Dear Fox News psychiatrist Keith Ablow: I have a problem. I have a friend who appears to be very, very sick. He was always an odd one, but in the last year he seems to have gotten increasingly paranoid, thinking the government is
out to get him:
I believe that the Obama administration is conducting psychological warfare on conservative Americans. Not only that but it is also waging this war on all Americans who previously viewed themselves, their country, their Constitution and their overwhelming belief in God as a force for good in the world.
It's not just an odd persecution complex, either, it seems to be the beginnings of something far more severe. He's started to hallucinate things that never happened:
The psychological warfare began with an apology tour in which President Obama publicly “confessed,” presuming to speak for all of us, for the shortcomings of America and our supposed contributions to tyranny and all manner of evils around the world.

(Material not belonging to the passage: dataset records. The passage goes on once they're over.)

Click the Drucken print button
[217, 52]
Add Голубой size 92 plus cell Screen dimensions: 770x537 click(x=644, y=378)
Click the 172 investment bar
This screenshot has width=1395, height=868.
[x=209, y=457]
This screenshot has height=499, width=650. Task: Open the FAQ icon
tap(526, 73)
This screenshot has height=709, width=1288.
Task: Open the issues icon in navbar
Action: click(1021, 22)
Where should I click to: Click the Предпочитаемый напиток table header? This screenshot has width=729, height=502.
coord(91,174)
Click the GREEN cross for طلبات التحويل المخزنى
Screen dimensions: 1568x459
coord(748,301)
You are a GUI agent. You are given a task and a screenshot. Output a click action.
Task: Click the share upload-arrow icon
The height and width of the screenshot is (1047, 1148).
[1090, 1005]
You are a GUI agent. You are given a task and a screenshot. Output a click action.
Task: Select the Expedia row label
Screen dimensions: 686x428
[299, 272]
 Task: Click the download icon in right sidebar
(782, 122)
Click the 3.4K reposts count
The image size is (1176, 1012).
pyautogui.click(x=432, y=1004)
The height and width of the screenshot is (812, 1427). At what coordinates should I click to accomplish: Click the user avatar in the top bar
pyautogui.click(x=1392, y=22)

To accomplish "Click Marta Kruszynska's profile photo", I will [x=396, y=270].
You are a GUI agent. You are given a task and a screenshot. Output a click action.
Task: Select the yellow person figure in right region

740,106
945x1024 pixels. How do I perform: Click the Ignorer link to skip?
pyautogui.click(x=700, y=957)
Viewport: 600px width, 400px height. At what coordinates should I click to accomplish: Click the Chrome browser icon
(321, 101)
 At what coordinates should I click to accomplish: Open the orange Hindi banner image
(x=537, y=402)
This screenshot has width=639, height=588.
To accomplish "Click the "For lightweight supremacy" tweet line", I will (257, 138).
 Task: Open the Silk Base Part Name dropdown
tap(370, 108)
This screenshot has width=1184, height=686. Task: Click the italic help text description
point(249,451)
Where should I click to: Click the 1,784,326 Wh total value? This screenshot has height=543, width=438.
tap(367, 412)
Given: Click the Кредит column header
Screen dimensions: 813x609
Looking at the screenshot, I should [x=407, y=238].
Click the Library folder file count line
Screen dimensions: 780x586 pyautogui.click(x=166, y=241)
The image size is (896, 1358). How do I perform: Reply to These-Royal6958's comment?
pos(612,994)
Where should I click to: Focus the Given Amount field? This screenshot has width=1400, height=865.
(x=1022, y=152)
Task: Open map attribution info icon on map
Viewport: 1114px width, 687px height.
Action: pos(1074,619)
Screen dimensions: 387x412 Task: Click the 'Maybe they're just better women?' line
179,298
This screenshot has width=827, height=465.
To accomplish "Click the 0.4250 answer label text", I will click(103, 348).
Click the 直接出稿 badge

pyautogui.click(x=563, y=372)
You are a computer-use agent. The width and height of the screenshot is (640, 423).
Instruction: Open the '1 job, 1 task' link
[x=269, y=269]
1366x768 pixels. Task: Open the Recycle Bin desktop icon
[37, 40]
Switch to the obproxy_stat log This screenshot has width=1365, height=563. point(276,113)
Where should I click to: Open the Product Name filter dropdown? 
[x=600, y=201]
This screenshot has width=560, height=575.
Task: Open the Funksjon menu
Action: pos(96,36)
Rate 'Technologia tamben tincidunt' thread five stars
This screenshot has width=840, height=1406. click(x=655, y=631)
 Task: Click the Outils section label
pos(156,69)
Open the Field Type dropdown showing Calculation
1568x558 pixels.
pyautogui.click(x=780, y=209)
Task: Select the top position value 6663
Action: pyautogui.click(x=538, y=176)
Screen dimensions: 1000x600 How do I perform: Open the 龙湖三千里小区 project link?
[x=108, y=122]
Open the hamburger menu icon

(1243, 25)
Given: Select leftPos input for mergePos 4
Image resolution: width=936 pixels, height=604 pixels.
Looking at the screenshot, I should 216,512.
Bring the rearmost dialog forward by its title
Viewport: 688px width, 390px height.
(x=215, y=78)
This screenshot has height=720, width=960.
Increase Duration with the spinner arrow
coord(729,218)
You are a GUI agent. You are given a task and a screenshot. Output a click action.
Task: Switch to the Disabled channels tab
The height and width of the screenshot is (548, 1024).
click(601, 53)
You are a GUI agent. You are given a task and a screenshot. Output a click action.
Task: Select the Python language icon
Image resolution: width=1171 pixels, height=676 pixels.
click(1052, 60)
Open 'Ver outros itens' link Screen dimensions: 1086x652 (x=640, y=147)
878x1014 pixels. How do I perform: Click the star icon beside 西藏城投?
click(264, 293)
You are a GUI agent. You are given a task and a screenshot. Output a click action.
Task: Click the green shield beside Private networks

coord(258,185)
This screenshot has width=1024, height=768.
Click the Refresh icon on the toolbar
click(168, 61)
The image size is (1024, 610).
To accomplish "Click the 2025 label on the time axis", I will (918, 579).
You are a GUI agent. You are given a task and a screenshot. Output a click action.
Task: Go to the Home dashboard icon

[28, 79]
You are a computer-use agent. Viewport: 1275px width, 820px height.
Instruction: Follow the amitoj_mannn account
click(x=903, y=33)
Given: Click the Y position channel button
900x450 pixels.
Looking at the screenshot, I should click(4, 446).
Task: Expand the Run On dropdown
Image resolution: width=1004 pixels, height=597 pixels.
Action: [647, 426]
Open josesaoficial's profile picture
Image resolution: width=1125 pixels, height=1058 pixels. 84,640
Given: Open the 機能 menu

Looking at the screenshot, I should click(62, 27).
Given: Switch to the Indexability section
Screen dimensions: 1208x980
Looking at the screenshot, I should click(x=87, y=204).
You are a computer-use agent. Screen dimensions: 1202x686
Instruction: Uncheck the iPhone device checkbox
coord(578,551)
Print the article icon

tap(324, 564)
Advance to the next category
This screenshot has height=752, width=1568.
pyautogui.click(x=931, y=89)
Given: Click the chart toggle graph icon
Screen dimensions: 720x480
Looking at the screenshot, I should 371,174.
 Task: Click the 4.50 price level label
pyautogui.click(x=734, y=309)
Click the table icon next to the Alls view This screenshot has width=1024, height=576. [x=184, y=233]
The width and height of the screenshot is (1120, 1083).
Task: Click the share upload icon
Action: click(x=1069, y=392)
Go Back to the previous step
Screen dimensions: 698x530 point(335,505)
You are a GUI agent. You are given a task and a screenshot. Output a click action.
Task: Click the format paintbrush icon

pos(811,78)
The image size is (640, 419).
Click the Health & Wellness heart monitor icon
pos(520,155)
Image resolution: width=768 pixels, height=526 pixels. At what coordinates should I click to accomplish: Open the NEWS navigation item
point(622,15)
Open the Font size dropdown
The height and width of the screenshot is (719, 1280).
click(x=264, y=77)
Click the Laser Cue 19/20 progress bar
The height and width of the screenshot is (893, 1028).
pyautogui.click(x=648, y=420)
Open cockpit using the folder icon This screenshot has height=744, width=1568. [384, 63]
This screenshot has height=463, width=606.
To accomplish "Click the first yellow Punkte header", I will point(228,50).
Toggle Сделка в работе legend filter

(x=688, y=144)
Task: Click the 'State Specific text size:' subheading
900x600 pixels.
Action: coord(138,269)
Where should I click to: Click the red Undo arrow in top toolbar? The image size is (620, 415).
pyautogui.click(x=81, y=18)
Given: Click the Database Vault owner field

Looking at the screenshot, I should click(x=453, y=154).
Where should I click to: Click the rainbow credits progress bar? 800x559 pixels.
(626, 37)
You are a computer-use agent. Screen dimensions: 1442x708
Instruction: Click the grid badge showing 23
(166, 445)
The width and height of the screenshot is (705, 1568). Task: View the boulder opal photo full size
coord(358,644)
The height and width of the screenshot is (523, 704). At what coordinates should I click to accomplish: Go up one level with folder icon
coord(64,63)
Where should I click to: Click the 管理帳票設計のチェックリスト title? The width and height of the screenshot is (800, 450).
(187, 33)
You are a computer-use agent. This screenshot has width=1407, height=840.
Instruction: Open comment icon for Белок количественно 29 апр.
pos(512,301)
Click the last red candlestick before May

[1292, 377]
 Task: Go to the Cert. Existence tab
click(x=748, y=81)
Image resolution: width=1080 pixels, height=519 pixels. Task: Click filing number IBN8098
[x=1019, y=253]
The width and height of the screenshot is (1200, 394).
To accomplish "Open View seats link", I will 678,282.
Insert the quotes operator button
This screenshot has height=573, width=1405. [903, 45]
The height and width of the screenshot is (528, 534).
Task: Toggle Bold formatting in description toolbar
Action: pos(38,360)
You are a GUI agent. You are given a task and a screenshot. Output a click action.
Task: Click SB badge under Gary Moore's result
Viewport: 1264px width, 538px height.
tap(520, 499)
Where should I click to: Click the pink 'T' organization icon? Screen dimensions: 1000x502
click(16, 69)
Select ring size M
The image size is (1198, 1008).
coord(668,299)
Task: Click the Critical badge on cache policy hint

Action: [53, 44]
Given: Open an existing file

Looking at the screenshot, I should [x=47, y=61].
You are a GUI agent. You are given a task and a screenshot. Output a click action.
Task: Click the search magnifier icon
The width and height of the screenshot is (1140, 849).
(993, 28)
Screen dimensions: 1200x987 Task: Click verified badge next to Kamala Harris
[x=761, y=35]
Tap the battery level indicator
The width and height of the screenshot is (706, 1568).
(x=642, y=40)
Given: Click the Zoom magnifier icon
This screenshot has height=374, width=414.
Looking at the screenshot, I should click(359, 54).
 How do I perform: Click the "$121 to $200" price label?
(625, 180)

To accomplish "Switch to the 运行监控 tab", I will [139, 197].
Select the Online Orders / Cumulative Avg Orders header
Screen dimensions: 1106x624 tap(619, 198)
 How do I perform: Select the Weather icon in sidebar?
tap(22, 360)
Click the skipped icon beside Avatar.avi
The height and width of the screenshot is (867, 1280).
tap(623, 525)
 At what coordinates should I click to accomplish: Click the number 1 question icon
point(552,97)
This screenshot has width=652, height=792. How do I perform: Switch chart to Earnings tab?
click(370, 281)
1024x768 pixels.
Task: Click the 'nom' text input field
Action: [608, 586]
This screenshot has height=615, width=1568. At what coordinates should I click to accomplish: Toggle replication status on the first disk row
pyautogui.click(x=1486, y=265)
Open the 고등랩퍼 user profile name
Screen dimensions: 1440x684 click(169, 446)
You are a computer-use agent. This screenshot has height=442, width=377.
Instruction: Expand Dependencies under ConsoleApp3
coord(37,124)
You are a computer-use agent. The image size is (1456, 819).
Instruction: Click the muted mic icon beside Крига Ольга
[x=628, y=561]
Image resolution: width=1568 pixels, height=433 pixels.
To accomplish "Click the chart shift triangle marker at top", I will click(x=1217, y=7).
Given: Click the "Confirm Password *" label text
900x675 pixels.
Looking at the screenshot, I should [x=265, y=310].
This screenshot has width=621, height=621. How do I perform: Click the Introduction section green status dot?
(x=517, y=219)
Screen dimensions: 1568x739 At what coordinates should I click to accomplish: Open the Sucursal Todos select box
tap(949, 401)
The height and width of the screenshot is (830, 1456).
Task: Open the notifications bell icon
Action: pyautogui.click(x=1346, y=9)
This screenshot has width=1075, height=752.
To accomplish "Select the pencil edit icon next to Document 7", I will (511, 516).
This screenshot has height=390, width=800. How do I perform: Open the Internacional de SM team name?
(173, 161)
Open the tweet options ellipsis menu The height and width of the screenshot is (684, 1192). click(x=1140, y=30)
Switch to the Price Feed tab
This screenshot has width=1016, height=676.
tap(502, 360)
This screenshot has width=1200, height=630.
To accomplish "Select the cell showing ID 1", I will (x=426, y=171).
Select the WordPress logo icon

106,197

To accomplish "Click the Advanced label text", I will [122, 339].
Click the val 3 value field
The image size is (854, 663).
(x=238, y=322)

He's become a compulsive liar, too:
It was reinforced by the first lady stating during the 2008 presidential campaign that she had never felt pride in our country.
Calming him down is impossible. He's come to refer to his own political opinions in almost divine terms:
Attacking gun rights, I believe, is an element of the psychological warfare on the American belief that force is justifiable when confronting evil.
And everything that happens is the world is considered proof of the larger plot against him:
My belief that psychological warfare is being deployed on Americans by this American president and his administration has been solidified as news has come out of the targeting of conservative groups by the IRS.
What's most alarming, though, is that he thinks the government has been
outright killing people in an attempt to intimidate him.
Seen through the lens of psychological warfare, the failure to defend our embassy in Benghazi need not be understood simply as a screw-up. It could reflect an actual strategy on the part of the administration to reinforce the notion that homicidal violence born of hatred toward America is understandable—even condonable—because we have generated it ourselves and are reaping the harvest of ill will we have sown. In other words, we should take our punishment.
Dr. Keith, is there anything I can do? I admit this fellow has always had difficulties separating fact and fiction, but between the hallucinations and the elaborate persecution fantasies, it is clear now that his condition has devolved into actual psychosis. He's started penning bizarre public screeds on this stuff, screeds which end with peculiarly worded suggestions that his fantasies will be proven right "over the next months and years." I'm a bit worried he's become a danger to himself, or that he could be a danger to others.
Anyway, please write back soon. Now he seems to have barged into a television studio and is saying all manner of lunatic things on air—the staff there seems to be humoring him, they're probably terrified of what he would do if they tried to cut him off, but this has clearly gone too far.